◆ EXERCISE DIRECTIONS:
Find the lines of the records in which the word "computer" appears and report how many there are, as a number alone.

━━━ DATA FOR THIS TASK

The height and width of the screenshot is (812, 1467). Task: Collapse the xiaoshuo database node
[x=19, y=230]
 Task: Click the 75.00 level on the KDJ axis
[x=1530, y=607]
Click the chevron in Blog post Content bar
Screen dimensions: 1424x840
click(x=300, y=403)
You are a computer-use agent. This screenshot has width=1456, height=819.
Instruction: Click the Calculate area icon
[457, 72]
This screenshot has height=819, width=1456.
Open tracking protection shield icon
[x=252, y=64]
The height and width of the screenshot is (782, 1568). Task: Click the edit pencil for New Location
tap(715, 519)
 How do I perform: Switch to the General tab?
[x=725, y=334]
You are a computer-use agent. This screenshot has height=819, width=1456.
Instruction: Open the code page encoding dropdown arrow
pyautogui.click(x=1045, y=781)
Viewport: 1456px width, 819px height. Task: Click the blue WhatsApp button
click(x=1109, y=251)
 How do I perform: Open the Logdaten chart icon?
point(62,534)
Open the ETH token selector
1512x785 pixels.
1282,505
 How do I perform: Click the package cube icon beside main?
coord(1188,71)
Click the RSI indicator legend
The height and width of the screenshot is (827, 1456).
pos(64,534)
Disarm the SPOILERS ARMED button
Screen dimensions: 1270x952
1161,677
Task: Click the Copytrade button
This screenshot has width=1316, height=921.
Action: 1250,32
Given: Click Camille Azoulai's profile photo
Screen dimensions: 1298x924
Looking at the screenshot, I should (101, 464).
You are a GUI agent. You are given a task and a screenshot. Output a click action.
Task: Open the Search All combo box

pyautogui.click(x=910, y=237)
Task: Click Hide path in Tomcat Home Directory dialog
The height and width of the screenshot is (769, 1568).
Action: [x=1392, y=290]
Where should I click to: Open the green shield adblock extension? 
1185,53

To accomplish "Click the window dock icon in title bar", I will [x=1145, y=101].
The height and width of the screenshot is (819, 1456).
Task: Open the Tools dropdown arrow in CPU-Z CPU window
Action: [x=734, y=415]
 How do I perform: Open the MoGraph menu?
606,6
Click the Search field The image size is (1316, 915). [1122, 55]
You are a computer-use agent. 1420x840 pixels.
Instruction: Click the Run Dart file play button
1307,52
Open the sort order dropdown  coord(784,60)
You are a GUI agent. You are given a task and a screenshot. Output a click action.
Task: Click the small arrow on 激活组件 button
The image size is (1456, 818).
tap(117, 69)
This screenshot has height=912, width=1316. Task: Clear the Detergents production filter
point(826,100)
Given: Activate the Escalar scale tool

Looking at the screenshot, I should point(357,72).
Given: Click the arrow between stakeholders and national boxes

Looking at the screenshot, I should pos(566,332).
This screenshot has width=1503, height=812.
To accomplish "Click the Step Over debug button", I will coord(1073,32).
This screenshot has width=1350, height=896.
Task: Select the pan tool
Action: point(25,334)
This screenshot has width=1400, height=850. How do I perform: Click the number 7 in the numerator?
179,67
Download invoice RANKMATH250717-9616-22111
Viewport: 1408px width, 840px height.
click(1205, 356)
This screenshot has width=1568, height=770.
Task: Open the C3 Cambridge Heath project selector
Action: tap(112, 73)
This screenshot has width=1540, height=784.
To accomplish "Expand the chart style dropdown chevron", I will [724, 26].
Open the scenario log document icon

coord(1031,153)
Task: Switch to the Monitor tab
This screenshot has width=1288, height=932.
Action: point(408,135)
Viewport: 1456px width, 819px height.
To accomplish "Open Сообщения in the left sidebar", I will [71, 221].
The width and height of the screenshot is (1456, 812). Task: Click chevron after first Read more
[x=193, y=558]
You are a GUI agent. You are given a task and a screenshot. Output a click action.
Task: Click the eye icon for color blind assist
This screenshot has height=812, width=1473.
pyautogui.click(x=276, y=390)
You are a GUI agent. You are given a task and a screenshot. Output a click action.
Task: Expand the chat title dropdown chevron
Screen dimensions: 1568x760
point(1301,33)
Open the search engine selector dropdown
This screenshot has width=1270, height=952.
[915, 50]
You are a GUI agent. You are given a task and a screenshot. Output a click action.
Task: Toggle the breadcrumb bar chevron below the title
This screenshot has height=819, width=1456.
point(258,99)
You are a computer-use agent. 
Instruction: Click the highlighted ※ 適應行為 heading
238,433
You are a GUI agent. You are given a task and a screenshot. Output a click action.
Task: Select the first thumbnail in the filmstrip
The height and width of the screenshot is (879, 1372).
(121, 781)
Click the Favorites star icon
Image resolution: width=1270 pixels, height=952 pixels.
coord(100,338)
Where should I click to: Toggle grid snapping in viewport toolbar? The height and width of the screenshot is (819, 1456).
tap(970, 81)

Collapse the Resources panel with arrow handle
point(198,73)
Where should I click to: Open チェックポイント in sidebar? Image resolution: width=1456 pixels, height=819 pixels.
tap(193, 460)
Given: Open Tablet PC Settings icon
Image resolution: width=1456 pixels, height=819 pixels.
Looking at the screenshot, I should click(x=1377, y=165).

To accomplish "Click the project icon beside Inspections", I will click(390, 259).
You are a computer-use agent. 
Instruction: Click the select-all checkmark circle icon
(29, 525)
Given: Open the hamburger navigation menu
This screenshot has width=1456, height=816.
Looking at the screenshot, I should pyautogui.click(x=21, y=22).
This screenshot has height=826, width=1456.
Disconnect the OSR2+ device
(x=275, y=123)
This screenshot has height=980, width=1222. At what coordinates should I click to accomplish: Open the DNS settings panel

━━━━━━

◆ WRITTEN SOLUTION:
5